It’s official: AOL is off the corporate nameplate of the world’s largest
media company, AOL Time Warner, as it repositions itself to reflect a media conglomerate doing business in the post Internet-boom era.
reported by internetnews.com, the board of directors of AOL Time
Warner voted to remove AOL from the corporate name Thursday.
But Time Warner executives stressed their commitment to the corporate
marriage of AOL and Time Warner — despite the three turbulent years that
followed the once-ballyhooed merger of AOL’s ISP assets with the Time Warner
family of publishing, broadcast, film and music businesses.
AOL’s well-documented troubles include plummeting ad revenues following the bursting of the dot-com bubble and ongoing regulatory probes of how it booked ad deals during the dot-com heyday.
In a company-wide internal memo to employees today, Richard Parsons, the CEO of
what’s to be known as Time Warner, said the next few weeks would see the
company’s ticker symbol changed from “AOL” to “TWX,” which was Time Warner’s
ticker before the AOL merger.
“We believe that our new name better reflects the portfolio of our
valuable businesses and ends any confusion between our corporate name and
the America Online brand name for our investors, partners and the public,”
Parsons’ memo said.
In addition, Parsons’ memo said, the name change would strengthen the
the AOL brand among consumers. “As you all know, America Online is an
important part of our company, and we expect it to continue to make major
contributions to our success in the future.”
As for whether the name change signals a future spin-off of AOL from the
corporate fold, the company has stated that the priority is for Time Warner to turn AOL around and return it to a growth track. AOL executives laid out that turnaround plan last December, including a more focused strategy on growing its broadband subscribers.
Indeed, for all of AOL’s woes, such as 1.2 million fewer dial-up
subscribers than at the same time last year, and an expected 40 percent decline
in advertising-related dollars during 2003, the ISP is still profitable and
generates some $1 billion in cash flow each year.

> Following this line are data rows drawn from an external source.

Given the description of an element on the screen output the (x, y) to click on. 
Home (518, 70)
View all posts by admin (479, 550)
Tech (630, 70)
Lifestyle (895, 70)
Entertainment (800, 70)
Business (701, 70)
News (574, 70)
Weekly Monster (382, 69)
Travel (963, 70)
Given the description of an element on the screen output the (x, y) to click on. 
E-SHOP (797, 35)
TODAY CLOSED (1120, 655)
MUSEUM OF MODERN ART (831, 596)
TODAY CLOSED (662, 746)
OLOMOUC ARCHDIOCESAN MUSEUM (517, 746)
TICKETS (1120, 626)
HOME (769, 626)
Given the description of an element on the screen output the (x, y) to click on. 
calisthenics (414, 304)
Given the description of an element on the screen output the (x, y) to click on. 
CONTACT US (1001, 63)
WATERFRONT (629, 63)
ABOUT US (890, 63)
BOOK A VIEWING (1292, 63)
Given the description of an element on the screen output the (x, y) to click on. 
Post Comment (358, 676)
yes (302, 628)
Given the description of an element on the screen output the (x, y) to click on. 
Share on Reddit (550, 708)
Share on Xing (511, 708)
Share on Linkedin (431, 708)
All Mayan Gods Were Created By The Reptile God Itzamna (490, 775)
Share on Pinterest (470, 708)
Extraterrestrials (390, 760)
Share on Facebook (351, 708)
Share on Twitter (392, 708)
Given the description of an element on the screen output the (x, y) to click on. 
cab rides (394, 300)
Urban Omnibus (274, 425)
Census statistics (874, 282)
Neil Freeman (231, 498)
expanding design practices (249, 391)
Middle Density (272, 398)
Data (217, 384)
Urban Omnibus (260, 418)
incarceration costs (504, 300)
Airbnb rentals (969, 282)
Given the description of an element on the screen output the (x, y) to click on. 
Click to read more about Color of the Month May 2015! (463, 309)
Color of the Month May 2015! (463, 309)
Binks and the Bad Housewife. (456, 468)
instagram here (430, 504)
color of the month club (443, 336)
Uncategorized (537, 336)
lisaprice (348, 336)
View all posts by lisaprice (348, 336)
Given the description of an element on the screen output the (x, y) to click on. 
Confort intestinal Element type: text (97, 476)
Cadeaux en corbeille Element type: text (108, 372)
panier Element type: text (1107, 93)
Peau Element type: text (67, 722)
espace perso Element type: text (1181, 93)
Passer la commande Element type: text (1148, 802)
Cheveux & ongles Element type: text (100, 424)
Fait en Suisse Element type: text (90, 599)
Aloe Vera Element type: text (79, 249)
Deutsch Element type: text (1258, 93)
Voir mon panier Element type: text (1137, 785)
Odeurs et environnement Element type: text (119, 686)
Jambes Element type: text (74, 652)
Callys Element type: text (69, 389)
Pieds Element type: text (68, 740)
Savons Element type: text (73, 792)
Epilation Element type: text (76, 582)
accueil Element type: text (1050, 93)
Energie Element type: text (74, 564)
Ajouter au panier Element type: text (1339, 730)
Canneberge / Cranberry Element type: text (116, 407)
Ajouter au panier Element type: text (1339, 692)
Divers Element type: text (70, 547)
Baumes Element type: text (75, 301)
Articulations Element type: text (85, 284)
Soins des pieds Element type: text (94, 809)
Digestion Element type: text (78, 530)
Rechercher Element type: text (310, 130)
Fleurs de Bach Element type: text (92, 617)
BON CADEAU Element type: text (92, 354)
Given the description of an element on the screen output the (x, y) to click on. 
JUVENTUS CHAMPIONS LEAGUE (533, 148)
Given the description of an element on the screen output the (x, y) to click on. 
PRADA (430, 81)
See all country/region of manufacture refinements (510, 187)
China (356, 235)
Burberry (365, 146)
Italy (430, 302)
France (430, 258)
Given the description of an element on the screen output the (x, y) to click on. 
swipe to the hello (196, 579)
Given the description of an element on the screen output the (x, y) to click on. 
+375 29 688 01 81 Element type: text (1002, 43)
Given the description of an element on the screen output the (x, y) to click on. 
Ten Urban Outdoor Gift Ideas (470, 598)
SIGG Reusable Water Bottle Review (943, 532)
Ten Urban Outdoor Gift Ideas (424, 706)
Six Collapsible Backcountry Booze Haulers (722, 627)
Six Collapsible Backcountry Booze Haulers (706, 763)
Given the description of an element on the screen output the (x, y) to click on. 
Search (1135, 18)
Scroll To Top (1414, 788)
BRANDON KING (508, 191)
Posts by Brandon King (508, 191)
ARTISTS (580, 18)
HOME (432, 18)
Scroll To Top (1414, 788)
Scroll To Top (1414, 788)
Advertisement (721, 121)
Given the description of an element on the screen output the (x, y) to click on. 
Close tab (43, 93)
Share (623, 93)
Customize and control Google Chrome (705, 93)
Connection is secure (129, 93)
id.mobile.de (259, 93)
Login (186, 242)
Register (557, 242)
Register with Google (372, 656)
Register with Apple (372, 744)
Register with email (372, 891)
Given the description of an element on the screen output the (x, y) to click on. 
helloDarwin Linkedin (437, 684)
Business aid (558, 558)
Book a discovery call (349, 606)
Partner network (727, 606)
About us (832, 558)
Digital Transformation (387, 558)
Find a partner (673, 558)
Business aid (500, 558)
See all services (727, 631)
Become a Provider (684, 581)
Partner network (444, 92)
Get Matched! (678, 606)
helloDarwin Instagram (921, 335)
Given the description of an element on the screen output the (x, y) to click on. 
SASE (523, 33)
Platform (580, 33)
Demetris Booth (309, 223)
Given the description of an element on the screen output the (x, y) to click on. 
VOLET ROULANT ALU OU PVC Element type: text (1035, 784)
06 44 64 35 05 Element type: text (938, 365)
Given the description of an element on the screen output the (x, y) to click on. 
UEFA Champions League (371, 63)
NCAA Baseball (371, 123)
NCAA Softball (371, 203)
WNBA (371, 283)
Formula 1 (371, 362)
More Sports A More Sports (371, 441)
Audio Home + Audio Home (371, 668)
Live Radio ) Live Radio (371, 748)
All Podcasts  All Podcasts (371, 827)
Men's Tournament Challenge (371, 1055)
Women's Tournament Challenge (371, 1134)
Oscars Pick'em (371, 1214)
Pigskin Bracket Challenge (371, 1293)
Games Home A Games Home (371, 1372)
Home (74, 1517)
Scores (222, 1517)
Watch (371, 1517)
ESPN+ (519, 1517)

Cash like that doesn’t hurt when its corporate parent is trying to reduce its net debt from its current $24.2 billion level to $20 billion by the end of the year.
For now, AOL is delivering on its financial outlook, officials say, and
is making progress on its strategic plan, part of which involves the
upcoming release of AOL’s latest client called 9.0 Optimized, which a source
familiar with the situation has said will go into widespread launch on Oct.
Jed Kolko, broadband and consumer products analyst for Forrester
Research, called the name change a milestone, both for the company and the
business world in the sobering three years that followed the bursting of the dot-com bubble in 2000.
“We’ve all been marking the end of that boom in different ways,” he said.
“The removal of AOL from the corporate name has symbolic importance beyond
just for Time Warner.”
Kolko said it’s too easy to blame AOL as a symbol of the excesses of the
Internet boom. “AOL dominated a very important market — the dial-up market,”
he said. “And it’s now facing something that that all the dial-up players
faced: which is that narrowband subscribers have peaked.”